Amanat dan Sikap Adil

إِنَّ اللَّهَ يَأْمُرُكُمْ أَنْ تُؤَدُّوا الْأَمَانَاتِ إِلَىٰ أَهْلِهَا وَإِذَا حَكَمْتُمْ بَيْنَ النَّاسِ أَنْ تَحْكُمُوا بِالْعَدْلِ ۚ إِنَّ اللَّهَ نِعِمَّا يَعِظُكُمْ بِهِ ۗ إِنَّ اللَّهَ كَانَ سَمِيعًا بَصِيرًا

Artinya, “Sesungguhnya Allah memerintahkan kalian menyampaikan amanat kepada yang berhak menerimanya, dan (memerintahkan kalian) apabila menetapkan hukum di antara manusia untuk menetapkannya dengan adil. Sungguh Allah memberi pengajaran yang sebaik-baiknya kepada kalian. Sungguh Allah Maha Mendengar dan Maha Melihat,” (Surat An-Nisa’ ayat 58).

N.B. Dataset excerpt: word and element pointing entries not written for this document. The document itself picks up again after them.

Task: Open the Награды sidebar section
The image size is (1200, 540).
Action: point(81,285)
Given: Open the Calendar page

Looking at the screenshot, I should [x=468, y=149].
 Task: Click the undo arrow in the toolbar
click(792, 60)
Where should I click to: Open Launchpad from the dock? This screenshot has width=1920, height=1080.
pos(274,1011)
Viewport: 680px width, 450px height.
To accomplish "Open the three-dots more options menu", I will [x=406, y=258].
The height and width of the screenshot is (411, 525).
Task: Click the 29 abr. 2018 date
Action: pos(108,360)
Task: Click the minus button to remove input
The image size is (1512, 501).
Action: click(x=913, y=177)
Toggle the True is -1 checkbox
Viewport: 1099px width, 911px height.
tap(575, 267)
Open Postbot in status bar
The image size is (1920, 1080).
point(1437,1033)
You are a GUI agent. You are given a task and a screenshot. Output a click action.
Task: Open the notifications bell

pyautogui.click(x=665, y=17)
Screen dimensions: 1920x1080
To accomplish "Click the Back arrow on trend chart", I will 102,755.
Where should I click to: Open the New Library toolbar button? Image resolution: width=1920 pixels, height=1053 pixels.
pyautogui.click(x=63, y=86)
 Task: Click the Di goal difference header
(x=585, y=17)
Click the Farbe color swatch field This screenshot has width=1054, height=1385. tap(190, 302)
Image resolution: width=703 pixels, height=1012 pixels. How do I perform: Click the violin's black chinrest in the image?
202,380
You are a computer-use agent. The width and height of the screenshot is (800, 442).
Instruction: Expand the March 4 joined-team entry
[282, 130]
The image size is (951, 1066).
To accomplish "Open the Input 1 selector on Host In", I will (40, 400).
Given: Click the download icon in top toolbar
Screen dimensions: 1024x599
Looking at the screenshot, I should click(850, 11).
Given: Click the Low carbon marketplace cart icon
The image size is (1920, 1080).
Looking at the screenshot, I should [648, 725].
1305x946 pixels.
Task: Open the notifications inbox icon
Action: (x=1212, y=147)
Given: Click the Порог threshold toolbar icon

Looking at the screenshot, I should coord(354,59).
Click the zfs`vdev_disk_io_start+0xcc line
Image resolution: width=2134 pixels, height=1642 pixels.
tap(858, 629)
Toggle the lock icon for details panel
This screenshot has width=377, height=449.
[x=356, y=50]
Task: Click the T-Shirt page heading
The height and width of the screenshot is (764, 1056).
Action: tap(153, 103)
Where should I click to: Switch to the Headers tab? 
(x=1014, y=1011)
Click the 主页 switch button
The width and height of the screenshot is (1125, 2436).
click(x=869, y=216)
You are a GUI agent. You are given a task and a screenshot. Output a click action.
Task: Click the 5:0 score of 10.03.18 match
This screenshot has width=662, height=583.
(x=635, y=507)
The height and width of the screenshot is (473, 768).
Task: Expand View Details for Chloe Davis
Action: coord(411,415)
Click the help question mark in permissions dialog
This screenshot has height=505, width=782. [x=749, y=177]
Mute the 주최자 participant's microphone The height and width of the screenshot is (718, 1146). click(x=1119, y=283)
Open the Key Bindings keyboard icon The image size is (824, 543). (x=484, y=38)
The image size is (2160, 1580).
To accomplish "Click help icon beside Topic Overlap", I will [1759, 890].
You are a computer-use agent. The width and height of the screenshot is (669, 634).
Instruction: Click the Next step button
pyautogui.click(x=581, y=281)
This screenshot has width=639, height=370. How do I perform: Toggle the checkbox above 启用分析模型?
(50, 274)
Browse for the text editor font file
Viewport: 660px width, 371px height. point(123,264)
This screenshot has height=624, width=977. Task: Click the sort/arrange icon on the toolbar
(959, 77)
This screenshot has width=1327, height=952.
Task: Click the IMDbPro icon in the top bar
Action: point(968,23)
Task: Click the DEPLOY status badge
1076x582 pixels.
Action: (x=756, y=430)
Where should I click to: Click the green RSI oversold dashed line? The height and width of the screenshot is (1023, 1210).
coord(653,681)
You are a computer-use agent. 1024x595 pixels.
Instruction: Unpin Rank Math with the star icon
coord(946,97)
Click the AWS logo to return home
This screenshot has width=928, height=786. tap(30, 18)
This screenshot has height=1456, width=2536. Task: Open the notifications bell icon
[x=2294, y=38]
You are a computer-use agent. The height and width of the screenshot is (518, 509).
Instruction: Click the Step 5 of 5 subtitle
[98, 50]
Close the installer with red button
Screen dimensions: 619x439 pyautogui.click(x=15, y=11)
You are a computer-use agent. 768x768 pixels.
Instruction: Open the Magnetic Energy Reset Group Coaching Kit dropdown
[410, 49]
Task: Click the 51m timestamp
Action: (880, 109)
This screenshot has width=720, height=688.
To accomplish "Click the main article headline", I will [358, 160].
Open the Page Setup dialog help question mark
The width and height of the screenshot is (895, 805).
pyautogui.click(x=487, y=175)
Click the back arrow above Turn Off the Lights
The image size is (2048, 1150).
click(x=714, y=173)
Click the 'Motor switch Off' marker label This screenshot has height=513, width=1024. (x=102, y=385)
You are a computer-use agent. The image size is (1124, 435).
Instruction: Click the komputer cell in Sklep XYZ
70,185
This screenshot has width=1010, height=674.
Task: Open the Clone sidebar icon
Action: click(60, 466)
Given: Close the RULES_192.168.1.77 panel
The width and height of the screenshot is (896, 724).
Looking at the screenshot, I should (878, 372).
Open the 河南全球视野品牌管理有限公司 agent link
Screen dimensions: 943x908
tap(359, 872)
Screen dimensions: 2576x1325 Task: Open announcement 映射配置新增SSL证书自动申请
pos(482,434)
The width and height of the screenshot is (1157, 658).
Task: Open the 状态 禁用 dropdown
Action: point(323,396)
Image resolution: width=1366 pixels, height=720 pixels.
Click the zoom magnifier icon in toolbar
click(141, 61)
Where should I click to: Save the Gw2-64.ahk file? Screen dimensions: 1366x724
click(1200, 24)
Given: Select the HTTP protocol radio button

Beberapa kitab tafsir, yaitu Tafsir Ibnu Katsir dan Tafsir Al-Qurthubi, menjelaskan bahwa ayat ini turun pada peristiwa Fathu Makkah (Pembebasan Kota Mekah). Setelah berhasil menguasai Kota Mekkah dengan aman dan damai, Nabi Muhammad SAW meminta kunci Ka’bah yang ketika itu dipegang oleh Utsman bin Talhah Al-Hajabi Al-Abdari dan Syaibah bin Utsman bin Abi Talhah. Utsman dan Syaibah adalah saudara sepupu dan menjabat sebagai juru kunci Ka’bah.

Ketika itu, sebagai juru kunci Utsman dan Syaibah belum memeluk Islam. Namun, setelah keluar dari Ka’bah, Nabi Muhammad langsung membaca ayat di atas (An-Nisa’ ayat 58) dan mengembalikan kunci Ka’bah kepada Utsman bin Talhah.

Sebagian riwayat menyebutkan, ayat ini diturunkan khusus untuk Nabi Muhammad SAW dalam perkara kunci Ka’bah tersebut. Diceritakan bahwa Abbas bin Abdul Muthalib meminta kunci itu dari Utsman dan Syaibah. Merasa dirinya bukan bagian dari kaum Muslimin, awalnya Syaibah ragu menyerahkan kunci itu karena khawatir kunci itu tidak akan dikembalikan kepada mereka berdua. Namun akhirnya mereka mau menyerahkan kunci itu kepada Nabi Muhammad SAW.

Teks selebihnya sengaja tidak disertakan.